Though they have underperformed gold thus far in 2017, Desjardins Securities analyst Josh Wolfson said his outlook for gold equities going forward is "neutral," believing their valuation is currently fair.

"[Free cash flow] and investment returns, which in our view are a key driver of equity returns, have improved from trough levels but remain below the levels offered by alternative investments and are uninspiring for generalist investment," said Mr. Wolfson.

In a research report released Monday, Mr. Wolfson initiated coverage of 16 gold producers and royalty companies, linking their fortunes closely with monetary policy.

"Following the global financial crisis, extreme monetary easing has achieved a normalization of GDP [gross domestic product]as well as a normalization of inflation, and we believe interest rates are the next step in the process," the analyst said. "We believe negative sovereign debt yields in 2016 represent a bottoming of short-term rates, and in our view it is reasonable for long-term rates to also gradually rise. Drastic times called for drastic measures, but we believe these are now more normal times. Historically, gold has been most correlated to the inverse performance of U.S. long-term real rates. Thus far, increases in the Fed's short-term target rate have not yet translated into rising long-term rates. Nonetheless, real rates have not decreased as inflation has remained contained, despite improvements in GDP.

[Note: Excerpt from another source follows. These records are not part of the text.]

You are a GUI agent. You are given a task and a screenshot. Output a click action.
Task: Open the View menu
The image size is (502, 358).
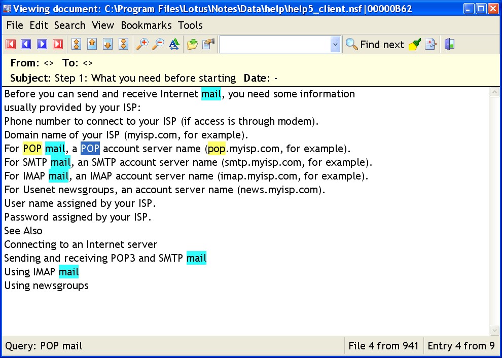pos(103,25)
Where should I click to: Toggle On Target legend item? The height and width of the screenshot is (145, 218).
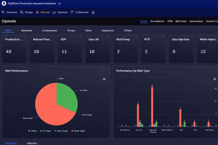(x=45, y=131)
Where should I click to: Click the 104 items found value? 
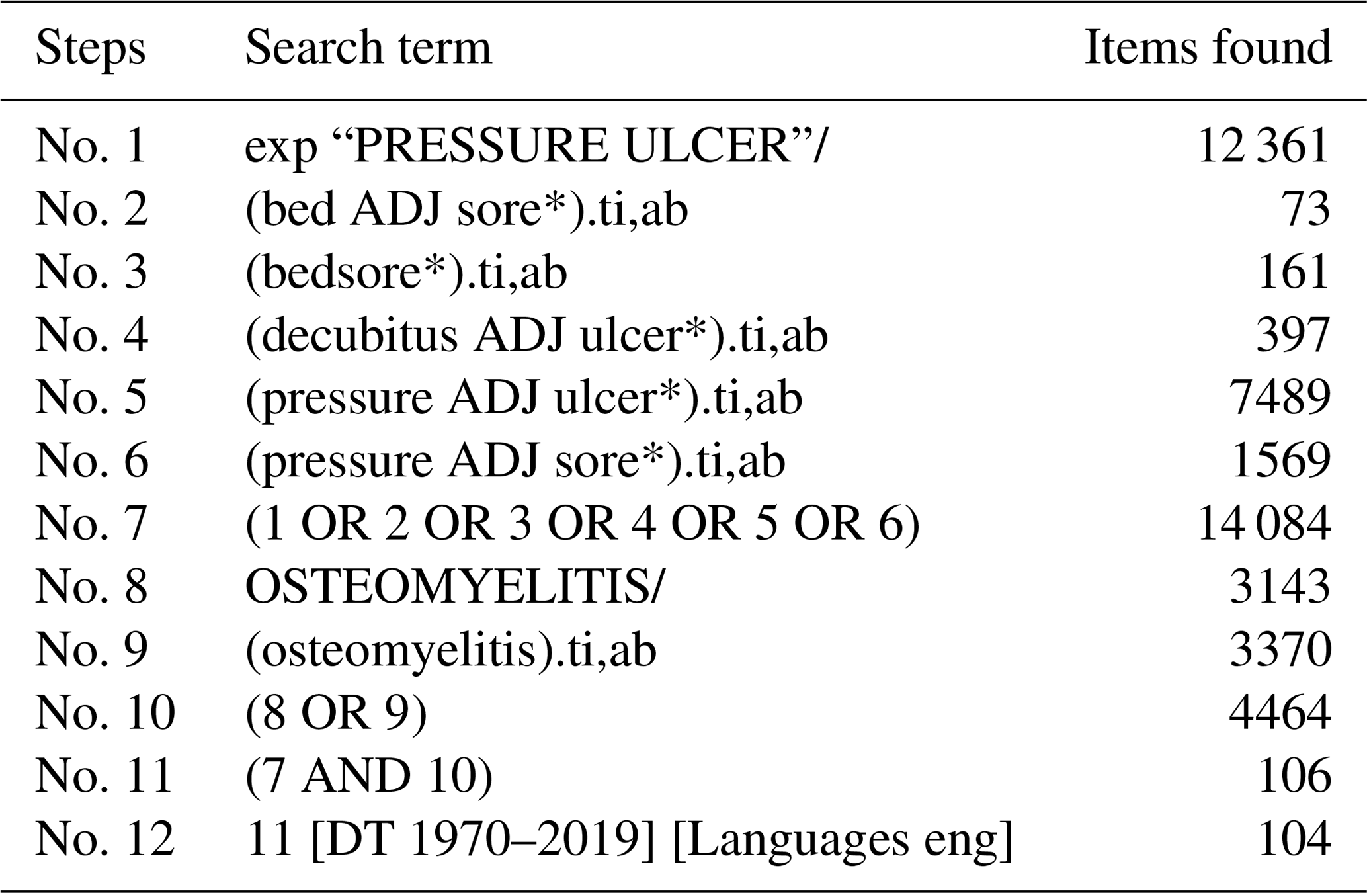[1294, 839]
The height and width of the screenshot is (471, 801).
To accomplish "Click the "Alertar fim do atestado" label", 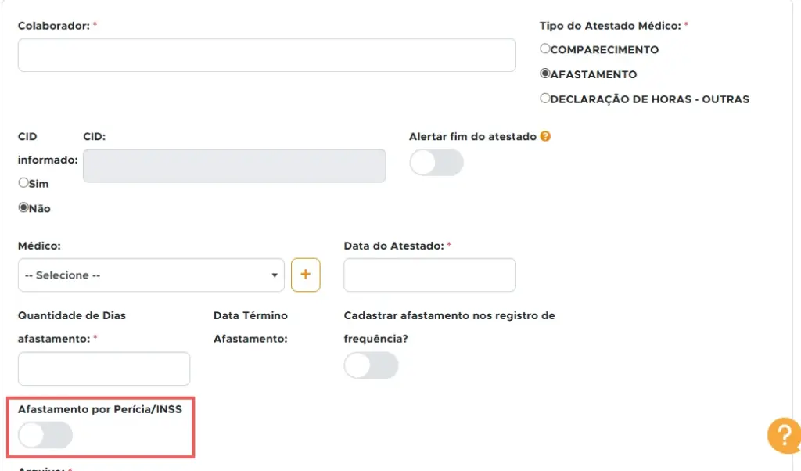I will (473, 135).
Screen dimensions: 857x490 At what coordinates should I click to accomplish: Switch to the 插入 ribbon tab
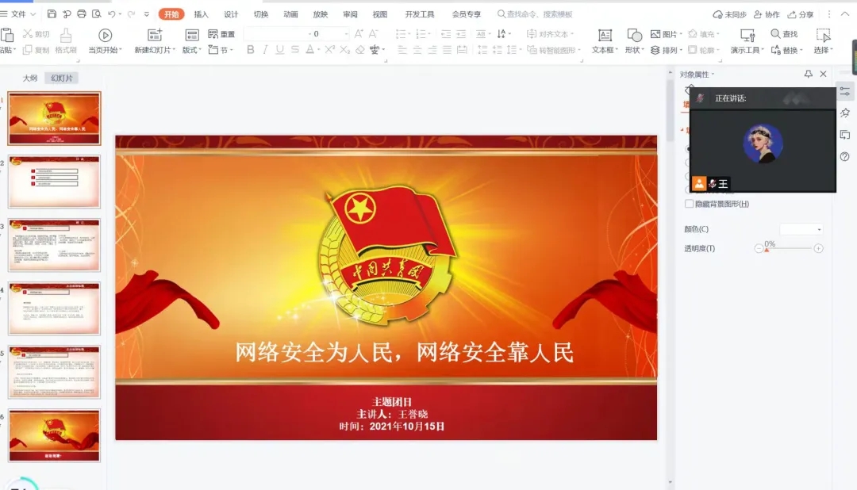[x=202, y=14]
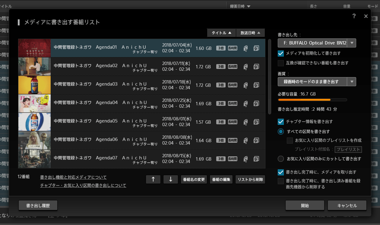Image resolution: width=380 pixels, height=225 pixels.
Task: Click the 3倍 recording mode badge on Agenda02
Action: click(x=220, y=66)
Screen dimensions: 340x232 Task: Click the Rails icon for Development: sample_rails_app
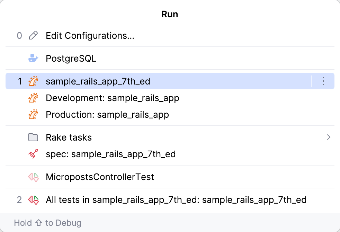tap(34, 98)
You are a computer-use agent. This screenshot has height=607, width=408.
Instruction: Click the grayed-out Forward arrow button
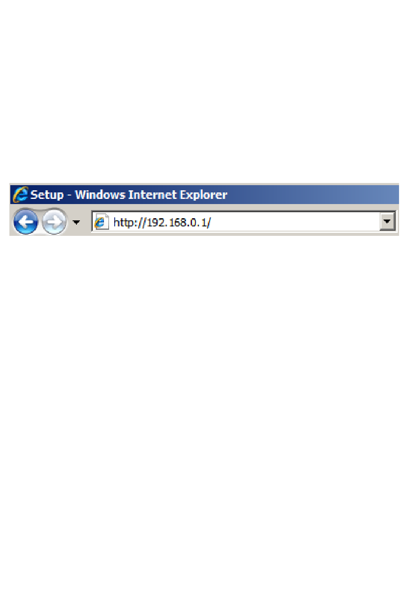tap(54, 222)
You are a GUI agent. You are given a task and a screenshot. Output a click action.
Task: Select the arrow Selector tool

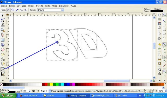click(3, 15)
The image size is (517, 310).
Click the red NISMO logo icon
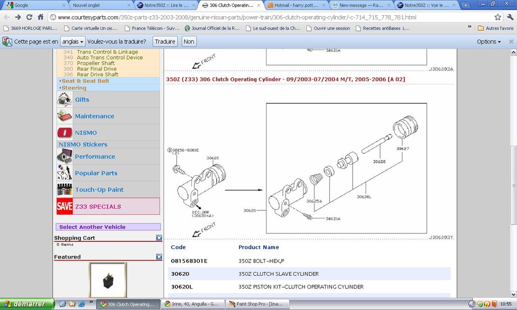(65, 132)
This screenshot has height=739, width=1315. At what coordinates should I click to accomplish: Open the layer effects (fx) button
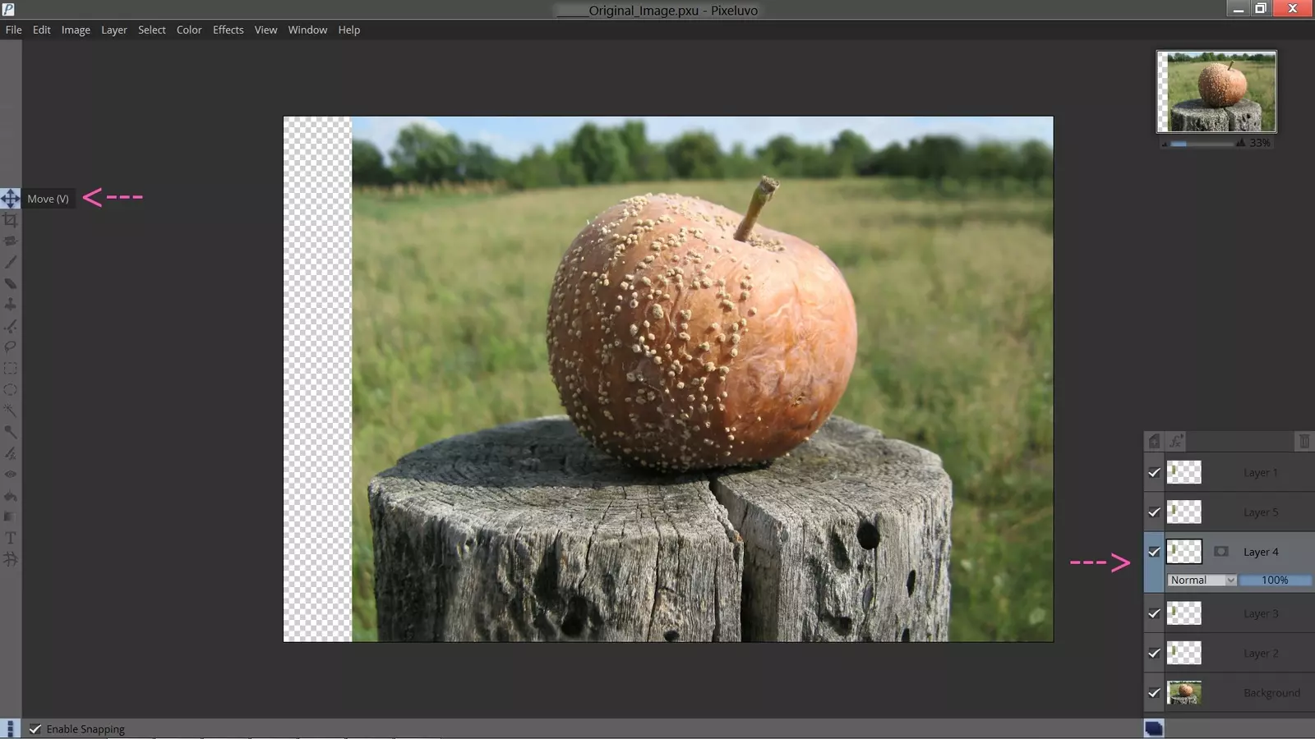click(1176, 442)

"In the current normalization process, we expect the Fed to continue to raise short-term interest rates. However, the stability of markets could become a challenge (yield curve levels, above-average market valuations, debt and entitlements relative to GDP). Should growth stall, absent major systemic risk, we believe the outlook for gold is uncertain as its track record during these events has been mixed."

Mr. Wolfson gave "buy" ratings to the following stocks:

- Agnico Eagle Mines Ltd. (AEM-T, AEM-N) with a $60 target. The analyst average target is $68.69, according to Bloomberg data.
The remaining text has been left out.